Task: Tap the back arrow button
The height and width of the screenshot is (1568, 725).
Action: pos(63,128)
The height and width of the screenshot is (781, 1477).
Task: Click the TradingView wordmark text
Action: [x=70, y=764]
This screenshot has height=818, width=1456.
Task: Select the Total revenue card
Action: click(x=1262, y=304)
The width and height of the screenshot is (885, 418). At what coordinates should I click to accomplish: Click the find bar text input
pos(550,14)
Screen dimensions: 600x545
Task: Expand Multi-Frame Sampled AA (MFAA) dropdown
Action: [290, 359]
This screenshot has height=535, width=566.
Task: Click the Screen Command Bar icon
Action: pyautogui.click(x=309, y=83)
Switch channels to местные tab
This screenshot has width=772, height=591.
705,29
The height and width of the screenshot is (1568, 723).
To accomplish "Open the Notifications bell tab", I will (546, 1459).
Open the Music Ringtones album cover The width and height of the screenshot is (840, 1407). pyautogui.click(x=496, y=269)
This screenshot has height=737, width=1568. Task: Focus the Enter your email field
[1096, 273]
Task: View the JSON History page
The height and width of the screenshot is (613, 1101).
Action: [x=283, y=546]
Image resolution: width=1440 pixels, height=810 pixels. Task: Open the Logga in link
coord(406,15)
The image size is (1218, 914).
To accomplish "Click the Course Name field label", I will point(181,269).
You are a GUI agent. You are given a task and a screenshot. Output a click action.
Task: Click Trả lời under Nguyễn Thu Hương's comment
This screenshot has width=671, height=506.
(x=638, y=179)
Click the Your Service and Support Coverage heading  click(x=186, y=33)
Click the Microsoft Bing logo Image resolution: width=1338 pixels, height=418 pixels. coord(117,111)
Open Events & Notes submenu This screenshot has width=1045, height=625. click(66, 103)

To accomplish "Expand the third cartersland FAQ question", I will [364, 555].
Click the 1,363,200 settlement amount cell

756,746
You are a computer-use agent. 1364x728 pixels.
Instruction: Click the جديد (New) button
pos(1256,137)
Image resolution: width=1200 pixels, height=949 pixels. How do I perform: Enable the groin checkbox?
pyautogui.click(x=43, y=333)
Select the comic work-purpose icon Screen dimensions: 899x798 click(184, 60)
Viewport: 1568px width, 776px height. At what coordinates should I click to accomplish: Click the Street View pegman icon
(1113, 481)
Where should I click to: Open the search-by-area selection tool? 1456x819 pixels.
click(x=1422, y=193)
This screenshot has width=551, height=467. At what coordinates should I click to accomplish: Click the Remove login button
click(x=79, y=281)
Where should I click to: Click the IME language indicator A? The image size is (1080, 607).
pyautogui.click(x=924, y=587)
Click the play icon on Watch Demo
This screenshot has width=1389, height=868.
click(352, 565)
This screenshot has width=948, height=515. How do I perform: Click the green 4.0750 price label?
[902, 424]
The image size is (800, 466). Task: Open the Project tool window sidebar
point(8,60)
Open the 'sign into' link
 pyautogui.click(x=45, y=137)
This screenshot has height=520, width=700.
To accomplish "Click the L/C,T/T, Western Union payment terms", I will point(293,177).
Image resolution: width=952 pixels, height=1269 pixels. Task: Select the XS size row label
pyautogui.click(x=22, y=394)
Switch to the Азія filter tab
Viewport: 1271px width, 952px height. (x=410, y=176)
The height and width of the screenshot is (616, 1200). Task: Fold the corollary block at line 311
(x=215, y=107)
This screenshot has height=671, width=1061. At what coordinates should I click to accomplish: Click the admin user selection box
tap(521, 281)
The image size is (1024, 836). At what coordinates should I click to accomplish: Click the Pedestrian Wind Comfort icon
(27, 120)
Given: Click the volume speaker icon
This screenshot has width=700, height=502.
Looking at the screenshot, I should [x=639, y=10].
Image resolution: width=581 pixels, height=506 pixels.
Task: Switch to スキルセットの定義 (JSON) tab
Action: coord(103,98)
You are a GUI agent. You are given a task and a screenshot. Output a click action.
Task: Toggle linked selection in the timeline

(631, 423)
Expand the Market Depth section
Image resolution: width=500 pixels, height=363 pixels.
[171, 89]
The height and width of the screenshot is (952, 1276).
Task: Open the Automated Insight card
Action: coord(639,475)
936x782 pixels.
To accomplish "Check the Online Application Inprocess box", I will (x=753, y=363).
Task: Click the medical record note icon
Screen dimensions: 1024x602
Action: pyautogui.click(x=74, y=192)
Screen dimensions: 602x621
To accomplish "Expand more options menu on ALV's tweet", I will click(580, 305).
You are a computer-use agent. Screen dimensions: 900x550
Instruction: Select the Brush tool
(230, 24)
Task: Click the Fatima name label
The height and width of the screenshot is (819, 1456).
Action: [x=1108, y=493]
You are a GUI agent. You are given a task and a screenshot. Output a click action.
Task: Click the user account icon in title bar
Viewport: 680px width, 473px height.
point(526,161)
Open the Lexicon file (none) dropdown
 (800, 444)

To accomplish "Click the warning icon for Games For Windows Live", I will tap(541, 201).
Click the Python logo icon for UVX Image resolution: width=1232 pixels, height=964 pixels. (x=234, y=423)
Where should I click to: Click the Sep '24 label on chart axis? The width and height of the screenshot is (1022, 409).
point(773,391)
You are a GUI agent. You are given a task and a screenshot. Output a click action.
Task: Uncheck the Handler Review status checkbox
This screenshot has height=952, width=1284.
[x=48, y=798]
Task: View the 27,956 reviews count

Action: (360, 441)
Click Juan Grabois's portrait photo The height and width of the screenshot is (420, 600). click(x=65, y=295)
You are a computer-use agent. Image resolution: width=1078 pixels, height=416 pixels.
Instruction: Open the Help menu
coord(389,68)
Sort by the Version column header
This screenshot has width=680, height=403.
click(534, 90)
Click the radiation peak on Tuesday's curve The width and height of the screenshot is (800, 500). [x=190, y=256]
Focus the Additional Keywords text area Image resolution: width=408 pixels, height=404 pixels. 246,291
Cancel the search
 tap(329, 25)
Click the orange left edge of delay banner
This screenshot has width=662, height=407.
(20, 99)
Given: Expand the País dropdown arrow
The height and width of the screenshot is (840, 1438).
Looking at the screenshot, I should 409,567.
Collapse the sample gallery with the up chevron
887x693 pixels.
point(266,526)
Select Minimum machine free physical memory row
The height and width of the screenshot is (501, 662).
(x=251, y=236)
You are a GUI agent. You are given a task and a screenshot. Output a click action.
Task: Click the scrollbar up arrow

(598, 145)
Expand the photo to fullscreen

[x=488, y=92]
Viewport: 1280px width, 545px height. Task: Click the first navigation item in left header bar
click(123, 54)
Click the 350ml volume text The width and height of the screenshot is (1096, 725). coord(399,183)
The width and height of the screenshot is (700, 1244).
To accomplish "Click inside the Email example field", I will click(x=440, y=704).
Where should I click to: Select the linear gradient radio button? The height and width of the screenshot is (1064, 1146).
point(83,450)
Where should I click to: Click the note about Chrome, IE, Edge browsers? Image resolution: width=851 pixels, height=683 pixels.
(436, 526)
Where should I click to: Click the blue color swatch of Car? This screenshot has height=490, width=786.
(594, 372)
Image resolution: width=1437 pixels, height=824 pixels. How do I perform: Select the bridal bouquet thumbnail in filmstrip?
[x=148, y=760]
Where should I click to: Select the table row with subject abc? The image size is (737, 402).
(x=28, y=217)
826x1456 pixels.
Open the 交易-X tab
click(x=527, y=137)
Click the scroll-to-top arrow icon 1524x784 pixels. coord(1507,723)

......

§ **What you should do**:
Transcribe the data above in full, exactly.

§ **Expected answer**:
Task: Tap the back arrow button
The height and width of the screenshot is (1568, 725).
Action: pos(63,128)
The height and width of the screenshot is (781, 1477).
Task: Click the TradingView wordmark text
Action: [x=70, y=764]
This screenshot has height=818, width=1456.
Task: Select the Total revenue card
Action: click(x=1262, y=304)
The width and height of the screenshot is (885, 418). At what coordinates should I click to accomplish: Click the find bar text input
pos(550,14)
Screen dimensions: 600x545
Task: Expand Multi-Frame Sampled AA (MFAA) dropdown
Action: [290, 359]
This screenshot has height=535, width=566.
Task: Click the Screen Command Bar icon
Action: pyautogui.click(x=309, y=83)
Switch channels to местные tab
This screenshot has width=772, height=591.
705,29
The height and width of the screenshot is (1568, 723).
To accomplish "Open the Notifications bell tab", I will (546, 1459).
Open the Music Ringtones album cover The width and height of the screenshot is (840, 1407). pyautogui.click(x=496, y=269)
This screenshot has height=737, width=1568. Task: Focus the Enter your email field
[1096, 273]
Task: View the JSON History page
The height and width of the screenshot is (613, 1101).
Action: [x=283, y=546]
Image resolution: width=1440 pixels, height=810 pixels. Task: Open the Logga in link
coord(406,15)
The image size is (1218, 914).
To accomplish "Click the Course Name field label", I will point(181,269).
You are a GUI agent. You are given a task and a screenshot. Output a click action.
Task: Click Trả lời under Nguyễn Thu Hương's comment
This screenshot has width=671, height=506.
(x=638, y=179)
Click the Your Service and Support Coverage heading  click(x=186, y=33)
Click the Microsoft Bing logo Image resolution: width=1338 pixels, height=418 pixels. coord(117,111)
Open Events & Notes submenu This screenshot has width=1045, height=625. click(66, 103)

To accomplish "Expand the third cartersland FAQ question", I will [364, 555].
Click the 1,363,200 settlement amount cell

756,746
You are a computer-use agent. 1364x728 pixels.
Instruction: Click the جديد (New) button
pos(1256,137)
Image resolution: width=1200 pixels, height=949 pixels. How do I perform: Enable the groin checkbox?
pyautogui.click(x=43, y=333)
Select the comic work-purpose icon Screen dimensions: 899x798 click(184, 60)
Viewport: 1568px width, 776px height. At what coordinates should I click to accomplish: Click the Street View pegman icon
(1113, 481)
Where should I click to: Open the search-by-area selection tool? 1456x819 pixels.
click(x=1422, y=193)
This screenshot has width=551, height=467. At what coordinates should I click to accomplish: Click the Remove login button
click(x=79, y=281)
Where should I click to: Click the IME language indicator A? The image size is (1080, 607).
pyautogui.click(x=924, y=587)
Click the play icon on Watch Demo
This screenshot has width=1389, height=868.
click(352, 565)
This screenshot has width=948, height=515. How do I perform: Click the green 4.0750 price label?
[902, 424]
The image size is (800, 466). Task: Open the Project tool window sidebar
point(8,60)
Open the 'sign into' link
 pyautogui.click(x=45, y=137)
This screenshot has height=520, width=700.
To accomplish "Click the L/C,T/T, Western Union payment terms", I will point(293,177).
Image resolution: width=952 pixels, height=1269 pixels. Task: Select the XS size row label
pyautogui.click(x=22, y=394)
Switch to the Азія filter tab
Viewport: 1271px width, 952px height. (x=410, y=176)
The height and width of the screenshot is (616, 1200). Task: Fold the corollary block at line 311
(x=215, y=107)
This screenshot has height=671, width=1061. At what coordinates should I click to accomplish: Click the admin user selection box
tap(521, 281)
The image size is (1024, 836). At what coordinates should I click to accomplish: Click the Pedestrian Wind Comfort icon
(27, 120)
Given: Click the volume speaker icon
This screenshot has width=700, height=502.
Looking at the screenshot, I should [x=639, y=10].
Image resolution: width=581 pixels, height=506 pixels.
Task: Switch to スキルセットの定義 (JSON) tab
Action: coord(103,98)
You are a GUI agent. You are given a task and a screenshot. Output a click action.
Task: Toggle linked selection in the timeline

(631, 423)
Expand the Market Depth section
Image resolution: width=500 pixels, height=363 pixels.
[171, 89]
The height and width of the screenshot is (952, 1276).
Task: Open the Automated Insight card
Action: coord(639,475)
936x782 pixels.
To accomplish "Check the Online Application Inprocess box", I will (x=753, y=363).
Task: Click the medical record note icon
Screen dimensions: 1024x602
Action: pyautogui.click(x=74, y=192)
Screen dimensions: 602x621
To accomplish "Expand more options menu on ALV's tweet", I will click(580, 305).
You are a computer-use agent. Screen dimensions: 900x550
Instruction: Select the Brush tool
(230, 24)
Task: Click the Fatima name label
The height and width of the screenshot is (819, 1456).
Action: [x=1108, y=493]
You are a GUI agent. You are given a task and a screenshot. Output a click action.
Task: Click the user account icon in title bar
Viewport: 680px width, 473px height.
point(526,161)
Open the Lexicon file (none) dropdown
 (800, 444)

To accomplish "Click the warning icon for Games For Windows Live", I will tap(541, 201).
Click the Python logo icon for UVX Image resolution: width=1232 pixels, height=964 pixels. (x=234, y=423)
Where should I click to: Click the Sep '24 label on chart axis? The width and height of the screenshot is (1022, 409).
point(773,391)
You are a GUI agent. You are given a task and a screenshot. Output a click action.
Task: Uncheck the Handler Review status checkbox
This screenshot has height=952, width=1284.
[x=48, y=798]
Task: View the 27,956 reviews count

Action: (360, 441)
Click Juan Grabois's portrait photo The height and width of the screenshot is (420, 600). click(x=65, y=295)
You are a computer-use agent. Image resolution: width=1078 pixels, height=416 pixels.
Instruction: Open the Help menu
coord(389,68)
Sort by the Version column header
This screenshot has width=680, height=403.
click(534, 90)
Click the radiation peak on Tuesday's curve The width and height of the screenshot is (800, 500). [x=190, y=256]
Focus the Additional Keywords text area Image resolution: width=408 pixels, height=404 pixels. 246,291
Cancel the search
 tap(329, 25)
Click the orange left edge of delay banner
This screenshot has width=662, height=407.
(20, 99)
Given: Expand the País dropdown arrow
The height and width of the screenshot is (840, 1438).
Looking at the screenshot, I should 409,567.
Collapse the sample gallery with the up chevron
887x693 pixels.
point(266,526)
Select Minimum machine free physical memory row
The height and width of the screenshot is (501, 662).
(x=251, y=236)
You are a GUI agent. You are given a task and a screenshot. Output a click action.
Task: Click the scrollbar up arrow

(598, 145)
Expand the photo to fullscreen

[x=488, y=92]
Viewport: 1280px width, 545px height. Task: Click the first navigation item in left header bar
click(123, 54)
Click the 350ml volume text The width and height of the screenshot is (1096, 725). coord(399,183)
The width and height of the screenshot is (700, 1244).
To accomplish "Click inside the Email example field", I will click(x=440, y=704).
Where should I click to: Select the linear gradient radio button? The height and width of the screenshot is (1064, 1146).
point(83,450)
Where should I click to: Click the note about Chrome, IE, Edge browsers? Image resolution: width=851 pixels, height=683 pixels.
(436, 526)
Where should I click to: Click the blue color swatch of Car? This screenshot has height=490, width=786.
(594, 372)
Image resolution: width=1437 pixels, height=824 pixels. How do I perform: Select the bridal bouquet thumbnail in filmstrip?
[x=148, y=760]
Where should I click to: Select the table row with subject abc? The image size is (737, 402).
(x=28, y=217)
826x1456 pixels.
Open the 交易-X tab
click(x=527, y=137)
Click the scroll-to-top arrow icon 1524x784 pixels. coord(1507,723)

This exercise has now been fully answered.